7 Dort würde ein Redlicher mit ihm rechten, und für immer würde ich entrinnen meinem Richter! 
8 Aber gehe ich nach Osten, so ist er nicht da; gehe ich nach Westen, so spüre ich ihn nicht. 
9 Wirkt er im Norden, so schaue ich ihn nicht; verbirgt er sich im Süden, so sehe ich ihn nicht. 
10 Er aber kennt meinen Weg gut. Er prüfe mich, so will ich befunden werden wie das Gold. 
11 Denn ich hielt meinen Fuß auf seiner Bahn und bewahrte seinen Weg und wich nicht ab 
12 und übertrat nicht das Gebot seiner Lippen und bewahrte die Reden seines Mundes bei mir. 
13 Doch er hat's beschlossen, wer will ihm wehren? Und er macht's, wie er will. 
14 Ja, er wird vollenden, was mir bestimmt ist, und hat noch mehr derart im Sinn. 
15 Darum erschrecke ich vor seinem Angesicht, und wenn ich darüber nachdenke, so fürchte ich mich vor ihm. 
16 Gott ist's, der mein Herz mutlos gemacht, und der Allmächtige, der mich erschreckt hat; 
17 denn nicht der Finsternis wegen muss ich schweigen, und nicht, weil Dunkel mein Angesicht deckt.


Liebe Gemeinde,
es gibt Geschichten, die dürfen nicht geschehen und sie geschehen doch. Da ist ein Mann, reich und wohlhabend. Er hat eine Frau und er hat Kinder. Er hat alles, was man braucht und eigentlich noch viel mehr. Gleichzeitig ist er sehr sozial eingestellt. Das hat seinen Grund, denn er glaubt an Gott. Das lehrt ihn auch, für andere Verantwortung zu übernehmen und nicht überheblich zu sein.
Doch dann sterben seine Kinder, sein Wohlstand geht durch etliche Katastrophen zugrunde, seine Frau trennt sich von ihm und er selbst wird krank. Das einzige was ihm bleibt ist die Frage „warum?“ Warum ich? Wo bist Du Gott?
Sie wissen natürlich um wen es geht: Hiob!

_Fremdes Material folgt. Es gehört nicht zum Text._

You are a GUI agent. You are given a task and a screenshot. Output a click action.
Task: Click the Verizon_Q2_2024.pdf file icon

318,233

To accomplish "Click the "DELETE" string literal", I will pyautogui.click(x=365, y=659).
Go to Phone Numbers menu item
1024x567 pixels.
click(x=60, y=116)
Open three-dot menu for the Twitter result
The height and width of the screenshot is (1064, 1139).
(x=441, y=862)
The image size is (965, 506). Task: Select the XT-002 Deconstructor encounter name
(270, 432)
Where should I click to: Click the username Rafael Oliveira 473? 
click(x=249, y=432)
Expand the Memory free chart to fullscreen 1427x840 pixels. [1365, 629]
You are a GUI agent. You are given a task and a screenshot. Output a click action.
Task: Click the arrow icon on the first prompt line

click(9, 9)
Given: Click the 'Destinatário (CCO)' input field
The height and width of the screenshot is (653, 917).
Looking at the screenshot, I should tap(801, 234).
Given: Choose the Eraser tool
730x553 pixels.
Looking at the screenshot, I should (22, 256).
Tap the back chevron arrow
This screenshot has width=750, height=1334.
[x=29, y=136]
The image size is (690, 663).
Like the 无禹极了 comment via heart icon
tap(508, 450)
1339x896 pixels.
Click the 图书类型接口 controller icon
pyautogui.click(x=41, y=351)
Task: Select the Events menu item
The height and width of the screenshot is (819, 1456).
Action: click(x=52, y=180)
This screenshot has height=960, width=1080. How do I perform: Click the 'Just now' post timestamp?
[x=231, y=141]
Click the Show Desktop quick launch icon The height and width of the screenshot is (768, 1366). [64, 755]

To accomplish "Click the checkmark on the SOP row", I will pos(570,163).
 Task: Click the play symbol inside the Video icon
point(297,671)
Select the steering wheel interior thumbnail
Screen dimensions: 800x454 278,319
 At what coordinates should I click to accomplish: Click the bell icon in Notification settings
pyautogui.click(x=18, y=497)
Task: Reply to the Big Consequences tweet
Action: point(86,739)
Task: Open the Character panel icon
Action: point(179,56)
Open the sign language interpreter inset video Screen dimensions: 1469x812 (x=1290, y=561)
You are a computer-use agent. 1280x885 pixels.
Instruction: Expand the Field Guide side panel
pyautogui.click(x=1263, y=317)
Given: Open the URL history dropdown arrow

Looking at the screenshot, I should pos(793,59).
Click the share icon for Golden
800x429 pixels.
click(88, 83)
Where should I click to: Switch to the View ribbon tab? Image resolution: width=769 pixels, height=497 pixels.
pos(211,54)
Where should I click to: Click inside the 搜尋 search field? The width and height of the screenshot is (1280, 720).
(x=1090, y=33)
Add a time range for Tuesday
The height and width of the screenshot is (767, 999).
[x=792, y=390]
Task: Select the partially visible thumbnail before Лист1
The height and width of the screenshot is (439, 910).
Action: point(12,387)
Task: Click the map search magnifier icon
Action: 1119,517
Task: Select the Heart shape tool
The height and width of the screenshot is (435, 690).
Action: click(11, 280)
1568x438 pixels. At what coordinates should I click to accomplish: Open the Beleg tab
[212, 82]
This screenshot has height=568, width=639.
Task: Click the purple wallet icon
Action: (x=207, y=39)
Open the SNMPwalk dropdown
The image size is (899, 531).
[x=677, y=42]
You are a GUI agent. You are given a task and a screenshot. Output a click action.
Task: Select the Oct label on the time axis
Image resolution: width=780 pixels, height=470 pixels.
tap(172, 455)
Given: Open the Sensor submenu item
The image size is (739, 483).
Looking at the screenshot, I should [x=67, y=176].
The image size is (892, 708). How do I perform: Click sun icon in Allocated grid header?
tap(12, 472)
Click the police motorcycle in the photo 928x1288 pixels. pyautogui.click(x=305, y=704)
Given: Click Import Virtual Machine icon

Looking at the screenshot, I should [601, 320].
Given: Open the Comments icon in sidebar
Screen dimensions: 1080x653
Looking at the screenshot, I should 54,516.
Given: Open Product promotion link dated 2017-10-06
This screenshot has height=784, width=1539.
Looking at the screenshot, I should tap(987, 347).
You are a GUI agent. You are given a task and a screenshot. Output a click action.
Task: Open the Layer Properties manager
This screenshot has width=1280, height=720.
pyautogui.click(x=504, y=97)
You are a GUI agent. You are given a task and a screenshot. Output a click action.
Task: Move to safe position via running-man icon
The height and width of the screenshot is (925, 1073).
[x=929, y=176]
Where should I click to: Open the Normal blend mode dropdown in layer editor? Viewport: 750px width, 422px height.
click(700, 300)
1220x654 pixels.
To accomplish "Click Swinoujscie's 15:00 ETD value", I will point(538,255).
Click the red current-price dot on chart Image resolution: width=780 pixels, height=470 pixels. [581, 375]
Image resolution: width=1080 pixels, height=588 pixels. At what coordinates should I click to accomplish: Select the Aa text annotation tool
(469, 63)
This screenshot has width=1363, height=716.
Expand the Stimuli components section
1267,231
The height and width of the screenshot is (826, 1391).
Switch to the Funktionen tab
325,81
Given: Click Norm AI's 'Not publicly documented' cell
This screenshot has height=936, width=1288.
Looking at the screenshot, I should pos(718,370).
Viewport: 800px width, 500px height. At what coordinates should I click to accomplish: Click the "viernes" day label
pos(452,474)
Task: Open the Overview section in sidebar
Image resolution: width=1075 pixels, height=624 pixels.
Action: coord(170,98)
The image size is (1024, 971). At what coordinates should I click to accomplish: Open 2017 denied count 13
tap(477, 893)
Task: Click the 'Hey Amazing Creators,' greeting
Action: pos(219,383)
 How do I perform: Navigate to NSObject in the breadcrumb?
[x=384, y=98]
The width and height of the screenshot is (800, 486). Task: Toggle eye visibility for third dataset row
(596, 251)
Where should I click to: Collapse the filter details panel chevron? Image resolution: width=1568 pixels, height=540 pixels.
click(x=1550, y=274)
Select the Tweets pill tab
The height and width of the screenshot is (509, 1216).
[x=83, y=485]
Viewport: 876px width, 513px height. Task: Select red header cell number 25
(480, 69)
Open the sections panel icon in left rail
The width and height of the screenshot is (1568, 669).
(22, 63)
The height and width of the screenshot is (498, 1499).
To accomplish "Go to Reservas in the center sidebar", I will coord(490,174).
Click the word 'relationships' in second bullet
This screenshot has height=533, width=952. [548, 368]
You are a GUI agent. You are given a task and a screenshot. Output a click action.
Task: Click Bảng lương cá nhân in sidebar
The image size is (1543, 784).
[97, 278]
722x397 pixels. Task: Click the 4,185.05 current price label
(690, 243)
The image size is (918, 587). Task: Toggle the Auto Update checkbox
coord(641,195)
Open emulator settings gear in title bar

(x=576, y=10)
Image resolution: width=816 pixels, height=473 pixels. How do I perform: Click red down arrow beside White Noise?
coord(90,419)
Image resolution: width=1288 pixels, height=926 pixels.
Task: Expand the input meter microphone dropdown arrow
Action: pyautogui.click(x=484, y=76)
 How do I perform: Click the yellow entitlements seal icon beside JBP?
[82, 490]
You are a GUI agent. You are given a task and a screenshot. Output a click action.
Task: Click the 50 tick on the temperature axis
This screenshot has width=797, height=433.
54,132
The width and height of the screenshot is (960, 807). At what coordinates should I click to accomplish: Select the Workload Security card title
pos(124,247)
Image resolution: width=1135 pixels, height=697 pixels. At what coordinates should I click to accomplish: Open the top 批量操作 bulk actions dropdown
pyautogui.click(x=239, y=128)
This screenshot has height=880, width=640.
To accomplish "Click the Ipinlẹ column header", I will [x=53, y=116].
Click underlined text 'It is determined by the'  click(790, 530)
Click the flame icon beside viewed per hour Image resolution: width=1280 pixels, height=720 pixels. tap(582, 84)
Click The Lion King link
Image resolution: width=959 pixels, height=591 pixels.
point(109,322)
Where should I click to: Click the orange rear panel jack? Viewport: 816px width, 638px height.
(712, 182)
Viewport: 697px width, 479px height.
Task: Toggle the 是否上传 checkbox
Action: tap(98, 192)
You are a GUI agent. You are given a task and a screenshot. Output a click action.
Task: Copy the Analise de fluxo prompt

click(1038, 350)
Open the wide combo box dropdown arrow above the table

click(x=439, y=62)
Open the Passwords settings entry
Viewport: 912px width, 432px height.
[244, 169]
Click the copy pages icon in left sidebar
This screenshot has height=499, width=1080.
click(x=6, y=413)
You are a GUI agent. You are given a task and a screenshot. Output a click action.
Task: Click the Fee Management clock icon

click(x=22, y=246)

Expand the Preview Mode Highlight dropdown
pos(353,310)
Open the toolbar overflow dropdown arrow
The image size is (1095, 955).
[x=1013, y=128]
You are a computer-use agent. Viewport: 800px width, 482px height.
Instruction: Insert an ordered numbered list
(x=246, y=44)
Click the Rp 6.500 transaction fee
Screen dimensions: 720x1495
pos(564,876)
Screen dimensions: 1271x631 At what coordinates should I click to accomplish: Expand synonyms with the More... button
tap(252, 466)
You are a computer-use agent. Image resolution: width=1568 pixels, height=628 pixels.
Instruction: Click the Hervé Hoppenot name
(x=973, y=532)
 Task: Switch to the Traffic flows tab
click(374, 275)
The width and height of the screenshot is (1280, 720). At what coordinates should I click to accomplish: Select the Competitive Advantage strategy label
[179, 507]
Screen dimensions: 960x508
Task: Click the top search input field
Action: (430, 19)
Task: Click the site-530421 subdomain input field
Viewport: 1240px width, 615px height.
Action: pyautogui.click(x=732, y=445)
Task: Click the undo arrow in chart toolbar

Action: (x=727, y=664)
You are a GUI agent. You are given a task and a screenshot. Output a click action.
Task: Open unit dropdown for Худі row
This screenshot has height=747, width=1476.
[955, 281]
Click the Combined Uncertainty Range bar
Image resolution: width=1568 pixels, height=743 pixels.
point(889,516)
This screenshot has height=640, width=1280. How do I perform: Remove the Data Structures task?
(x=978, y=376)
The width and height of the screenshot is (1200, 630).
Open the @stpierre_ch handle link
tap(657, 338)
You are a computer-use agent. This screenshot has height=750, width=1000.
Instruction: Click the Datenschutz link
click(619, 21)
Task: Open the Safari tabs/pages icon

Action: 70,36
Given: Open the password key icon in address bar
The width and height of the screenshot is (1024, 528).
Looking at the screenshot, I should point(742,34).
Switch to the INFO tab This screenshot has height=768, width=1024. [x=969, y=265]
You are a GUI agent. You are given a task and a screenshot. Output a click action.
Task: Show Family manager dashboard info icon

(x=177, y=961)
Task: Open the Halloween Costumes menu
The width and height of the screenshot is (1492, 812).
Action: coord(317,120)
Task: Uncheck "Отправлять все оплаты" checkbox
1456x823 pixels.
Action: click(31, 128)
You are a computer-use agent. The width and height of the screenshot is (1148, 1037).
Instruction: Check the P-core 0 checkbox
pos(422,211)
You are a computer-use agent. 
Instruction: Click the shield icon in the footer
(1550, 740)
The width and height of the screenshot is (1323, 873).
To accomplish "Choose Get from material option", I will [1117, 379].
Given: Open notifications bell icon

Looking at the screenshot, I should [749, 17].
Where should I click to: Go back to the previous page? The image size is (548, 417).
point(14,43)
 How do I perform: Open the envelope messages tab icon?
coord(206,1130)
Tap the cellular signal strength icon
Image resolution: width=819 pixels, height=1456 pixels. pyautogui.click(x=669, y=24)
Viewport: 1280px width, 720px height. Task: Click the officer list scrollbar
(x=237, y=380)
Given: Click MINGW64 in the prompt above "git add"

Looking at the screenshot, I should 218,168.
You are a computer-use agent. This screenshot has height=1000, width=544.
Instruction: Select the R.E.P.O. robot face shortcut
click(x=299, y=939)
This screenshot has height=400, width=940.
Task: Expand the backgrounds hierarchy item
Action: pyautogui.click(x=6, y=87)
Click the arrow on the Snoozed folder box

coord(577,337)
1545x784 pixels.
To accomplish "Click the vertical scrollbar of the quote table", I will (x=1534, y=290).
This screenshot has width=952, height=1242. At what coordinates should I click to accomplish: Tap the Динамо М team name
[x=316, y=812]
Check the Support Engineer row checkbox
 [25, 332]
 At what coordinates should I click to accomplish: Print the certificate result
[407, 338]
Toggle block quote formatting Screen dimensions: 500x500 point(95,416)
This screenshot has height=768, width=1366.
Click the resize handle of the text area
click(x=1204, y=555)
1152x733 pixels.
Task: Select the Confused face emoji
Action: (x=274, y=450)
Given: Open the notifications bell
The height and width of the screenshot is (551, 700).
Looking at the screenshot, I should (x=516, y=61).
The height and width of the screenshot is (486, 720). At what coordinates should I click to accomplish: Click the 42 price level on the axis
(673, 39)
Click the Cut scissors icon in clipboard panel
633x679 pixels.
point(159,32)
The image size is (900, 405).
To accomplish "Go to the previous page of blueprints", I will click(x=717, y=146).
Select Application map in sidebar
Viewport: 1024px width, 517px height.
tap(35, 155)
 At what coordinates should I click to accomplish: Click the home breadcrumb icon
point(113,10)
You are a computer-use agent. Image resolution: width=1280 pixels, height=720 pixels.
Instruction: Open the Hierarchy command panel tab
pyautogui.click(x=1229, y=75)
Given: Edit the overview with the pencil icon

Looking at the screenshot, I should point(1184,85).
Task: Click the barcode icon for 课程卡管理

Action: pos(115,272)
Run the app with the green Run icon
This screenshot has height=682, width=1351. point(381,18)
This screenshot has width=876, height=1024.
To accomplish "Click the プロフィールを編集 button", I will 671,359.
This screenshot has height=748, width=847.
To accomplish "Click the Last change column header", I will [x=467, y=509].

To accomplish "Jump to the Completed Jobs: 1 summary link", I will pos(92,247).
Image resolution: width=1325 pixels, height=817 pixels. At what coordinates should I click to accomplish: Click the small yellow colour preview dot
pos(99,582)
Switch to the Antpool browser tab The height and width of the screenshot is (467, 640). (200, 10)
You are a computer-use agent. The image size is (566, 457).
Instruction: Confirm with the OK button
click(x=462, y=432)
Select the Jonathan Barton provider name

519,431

Und weil es Hiobsgeschichten nicht nur in der Bibel gibt, ist Hiob ein Gleichnis geworden für die Geschichten, die eigentlich nicht geschehen dürften und doch passieren.

Die Bibel bindet Hiobs Geschichte in andere Erzählungen ein: Die eine ist diese: Ganz am Anfang, so heißt es im Buch Hiob, beschließen Gott und Satan eine Wette. Der Satan sagt: Hiob wird vom Glauben abfallen, wenn er all das nicht mehr hat, was ihm das Leben lebenswert macht. Und Gott hält dagegen. Er stimmt also der Wette zu!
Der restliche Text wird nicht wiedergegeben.